TRY IT:
Here are some records. Repeat them all exactly.

SUPPLIED MATERIAL:
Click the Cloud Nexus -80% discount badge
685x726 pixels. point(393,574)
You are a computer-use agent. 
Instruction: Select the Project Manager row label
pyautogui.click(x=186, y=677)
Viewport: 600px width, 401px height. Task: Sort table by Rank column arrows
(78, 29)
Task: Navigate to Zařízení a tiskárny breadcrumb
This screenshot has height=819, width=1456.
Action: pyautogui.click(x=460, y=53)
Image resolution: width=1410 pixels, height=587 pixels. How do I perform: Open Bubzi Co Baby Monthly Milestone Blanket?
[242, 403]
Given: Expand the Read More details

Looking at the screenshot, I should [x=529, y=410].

WRITTEN REPLY:
Click the Cloud Nexus -80% discount badge
685x726 pixels. point(393,574)
You are a computer-use agent. 
Instruction: Select the Project Manager row label
pyautogui.click(x=186, y=677)
Viewport: 600px width, 401px height. Task: Sort table by Rank column arrows
(78, 29)
Task: Navigate to Zařízení a tiskárny breadcrumb
This screenshot has height=819, width=1456.
Action: pyautogui.click(x=460, y=53)
Image resolution: width=1410 pixels, height=587 pixels. How do I perform: Open Bubzi Co Baby Monthly Milestone Blanket?
[242, 403]
Given: Expand the Read More details

Looking at the screenshot, I should [x=529, y=410].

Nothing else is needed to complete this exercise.